▶ [Problem details]: Copy the items below verbatim, from the line containing "Where should I" through the end of the items, with both ends included. Leave the pictures out of your answer.

[Part of a data file]
..............................
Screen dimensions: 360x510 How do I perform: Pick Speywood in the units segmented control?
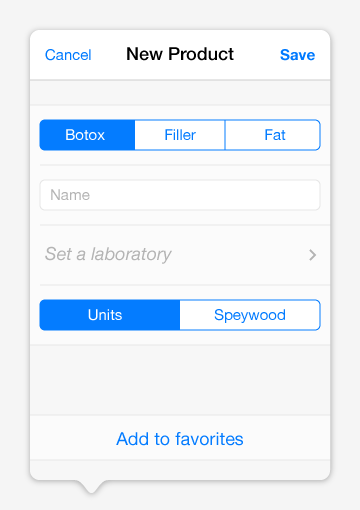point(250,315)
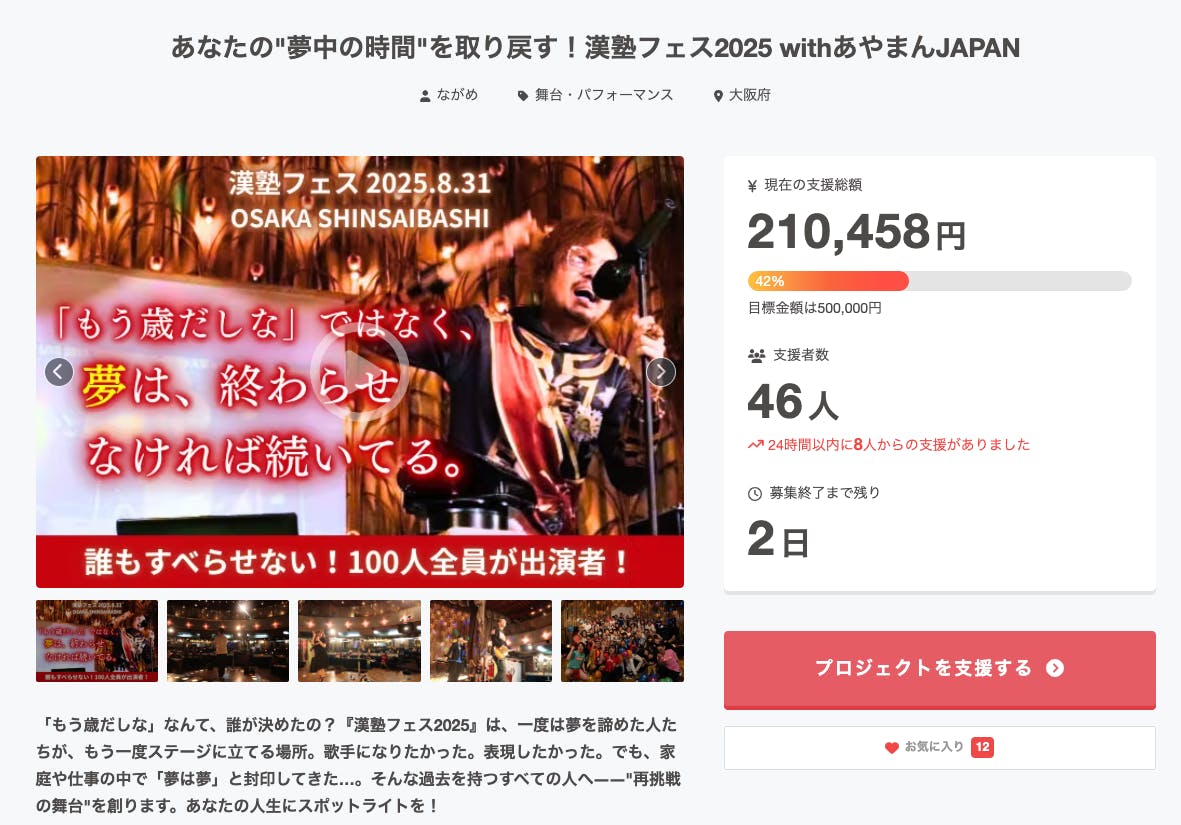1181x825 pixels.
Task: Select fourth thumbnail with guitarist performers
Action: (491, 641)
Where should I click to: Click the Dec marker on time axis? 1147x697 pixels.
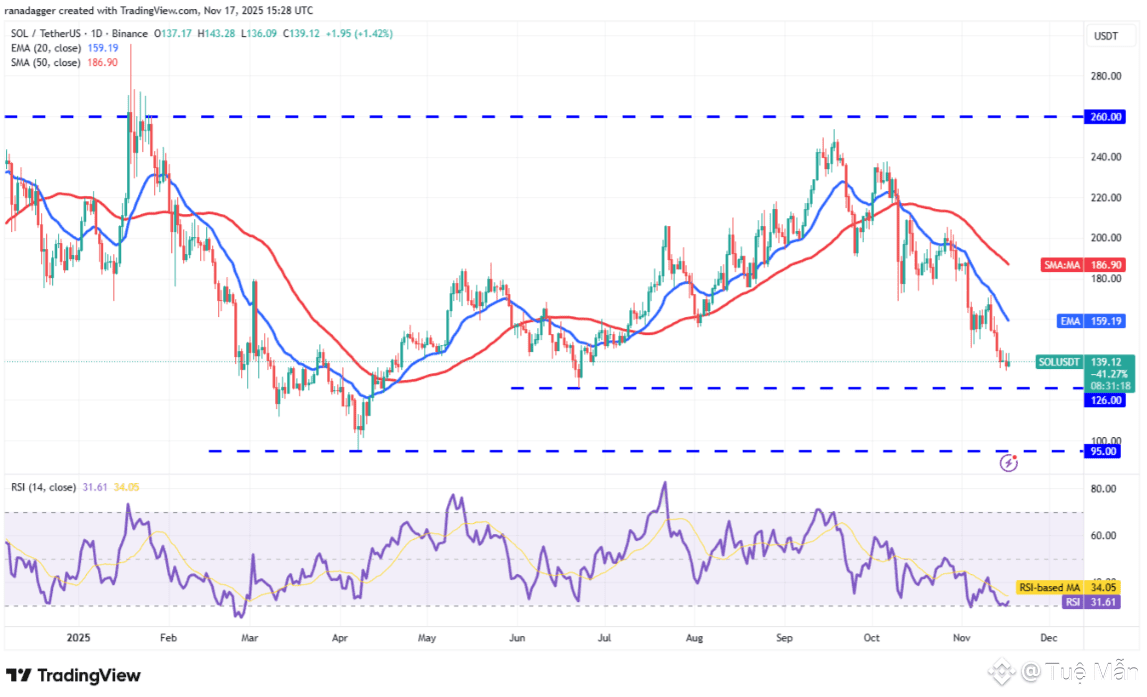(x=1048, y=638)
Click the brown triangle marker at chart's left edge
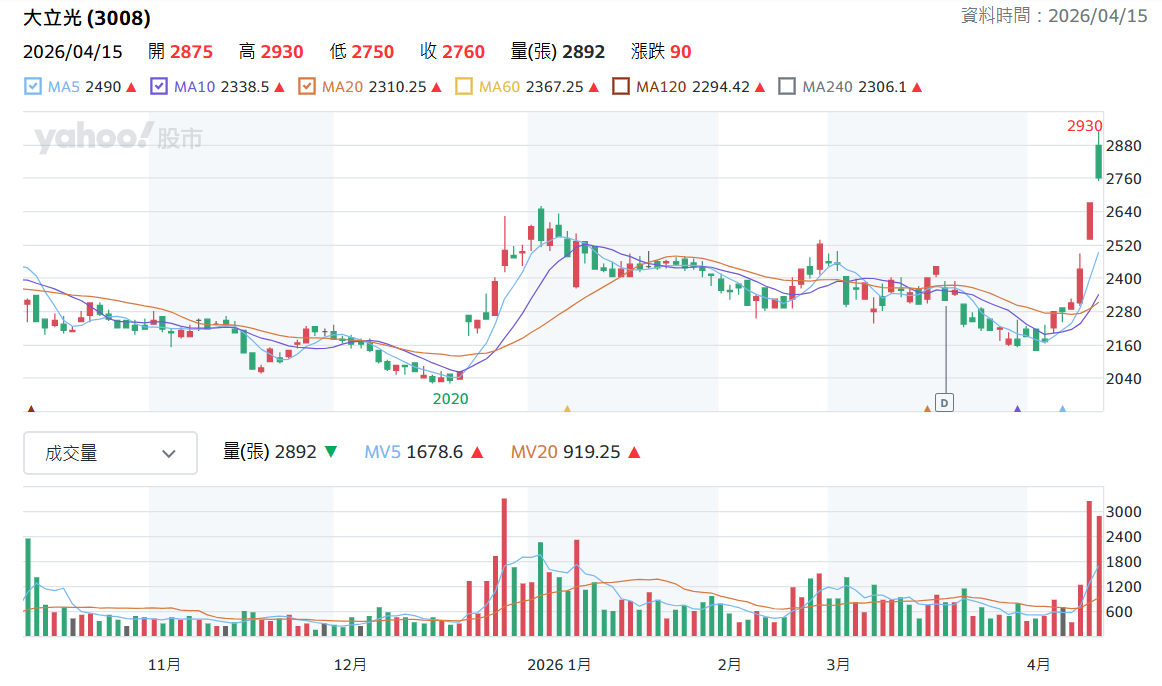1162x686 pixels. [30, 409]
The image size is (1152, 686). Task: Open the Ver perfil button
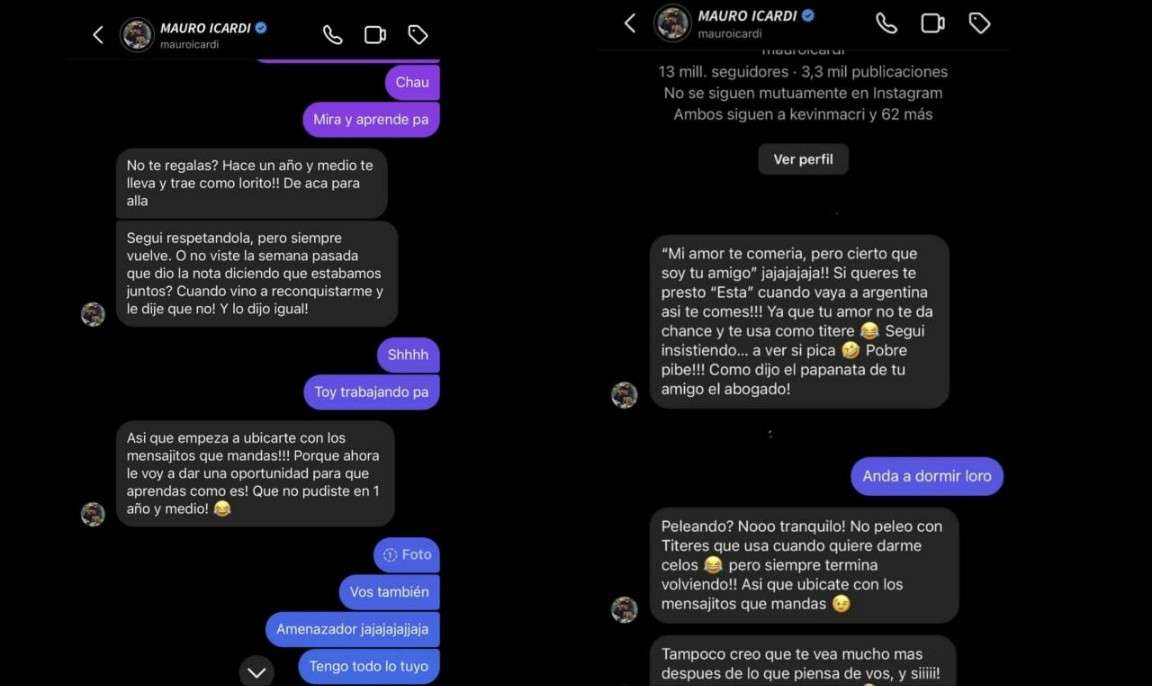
..............................
▶ [Written response]:
Where should I click to: Click the Dec marker on time axis? 1147x697 pixels.
(x=1048, y=638)
Click the brown triangle marker at chart's left edge
1162x686 pixels. [30, 409]
The image size is (1152, 686). Task: Open the Ver perfil button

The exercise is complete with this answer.